Welcome to the Tactical Notebook, where you will find more than four hundred tales of armies that are, armies that were, and armies that might have been. If you like what you see, please share it with your friends. If you find it useless, tiresome, or just plain wrong, please share it with your enemies.
For the last century or so, soldiers have applied the word “doctrine” to officially approved guidebooks that describe the sorts of things that they expect to do on active service.1 Such works define terms of art, lay down rules, and explain techniques. Most of all, however, they depict ideal versions of various warlike activities, whether the defense of a piece of ground, the crossing of a river, or the seizure of a hill.
In composing these stories, the writers of doctrine draw upon two very different sources. One of these is experience, the other imagination. At times of great change in the tools of the soldier’s trade, speculation trumps experience. Conversely, in the aftermath of war, writers of manuals seek to capture lessons learned, of late, on the battlefield.
In 1940, on the eve of open American participation in the Second World War, the US Army adopted such novelties as portable radio sets, semi-automatic rifles, anti-tank guns, and motor vehicles with all-wheel drive. As American soldiers had little experience with any of these items, let alone formations provided with all of them, the authors of the doctrinal documents found themselves in the shoes of Jules Verne, spinning speculative yarns about the use of unfamiliar devices.
A few years later, soldiers rich in experience wrote doctrine of a different sort. Free of any need to depend upon imagination, they codified the lessons that they learned on the battlefield, reducing to rules the cases most familiar to them. The same thing happened in the wake of Korean War, or, to be more precise, the phase of the Korean that, thanks to the stability of fronts, proved conducive to the keeping of records.
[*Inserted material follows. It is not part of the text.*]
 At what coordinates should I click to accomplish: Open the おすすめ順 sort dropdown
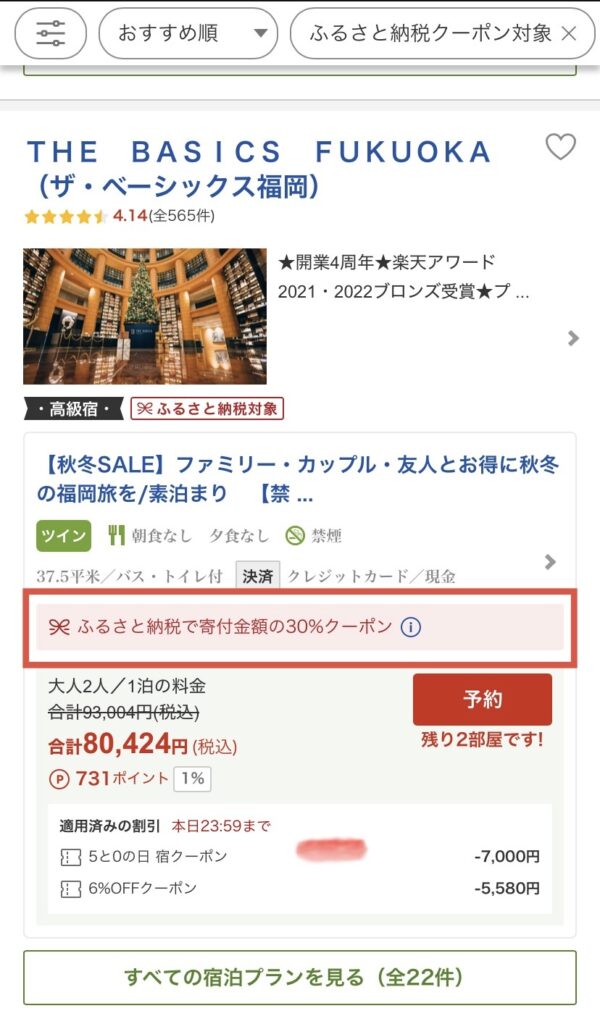(188, 33)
Manuals of the last-named sort played a big role in a course I attended in 1982, when I was a young (and, if I say so myself, terribly dashing) lieutenant of Marines. From lectures based on such works, I learned to place machine guns on forward slopes of hills and ridges, thereby providing them with fields of fire worthy of their ballistic qualities. Alas, neither the authors of manuals nor the performers of the lectures bothered to mention the ease with which hostile cannoneers could drop shells atop the aforementioned machine guns.
This curious absence stems directly from the experience that had been abstracted, a war in which the champions of Comrades Stalin, Mao, and Kim Il Sung were poorly supplied with ordnance of the larger sort. However, rather than making this simple point in a footnote, led alone the body of the text, the makers of manuals and the givers of lectures turned a specific adaptation to peculiar conditions into a theory so general as to warm the heart of John Maynard Keynes.
Reflection on this experience has led me to think that, rather than attempting to distill lessons from specific cases, the writers of officially approved works on tactics ought to limit themselves to providing detailed accounts of the events in question. In this way, the reader can evaluate the methods in question in the light of some of the specific situations in which they were used.
In1989, United States Marine Corps departed from this practice by adopting a policy that reserved the term “doctrine” for the philosophies expressed in “little white books,” the progenitor and paragon of which was FMFM-1 Warfighting. In practice, however, many Marines continued to use “doctrine” to describe the contents of pedestrian manuals, which, strictly speaking, were known as “reference publications.” In 2018, Headquarters Marine Corps abandoned this distinction, replacing it with the following crime against logic, language, and the legacy of the Quantico Renaissance: “Marine Corps doctrine is the institutional vetting and compilation of fundamental principles including tactics, techniques, procedures (TTPs), and terms and symbols by which Marine Corps forces guide their actions through training, education, and operations.”
Another instance of map not territory.
Never been in uniform, so I only know about these things from books and personal anecdote. But it seems odd that doctrine would not be structured with a modicum of flexibility, at least to the extent of taking the enemy's responsive capabilities into consideration. Siting water cooled, crew-served machine guns on a forward slope against, say, an enemy equipped with assegais and knobkerries is one thing, siting the descendants of such machine guns in full view of an enemy with modern artillery seems crazy to the non-specialist. Are not all such decisions regarding the employment of weapons necessarily situation-specific -- and more particularly, enemy-specific? How can they not be?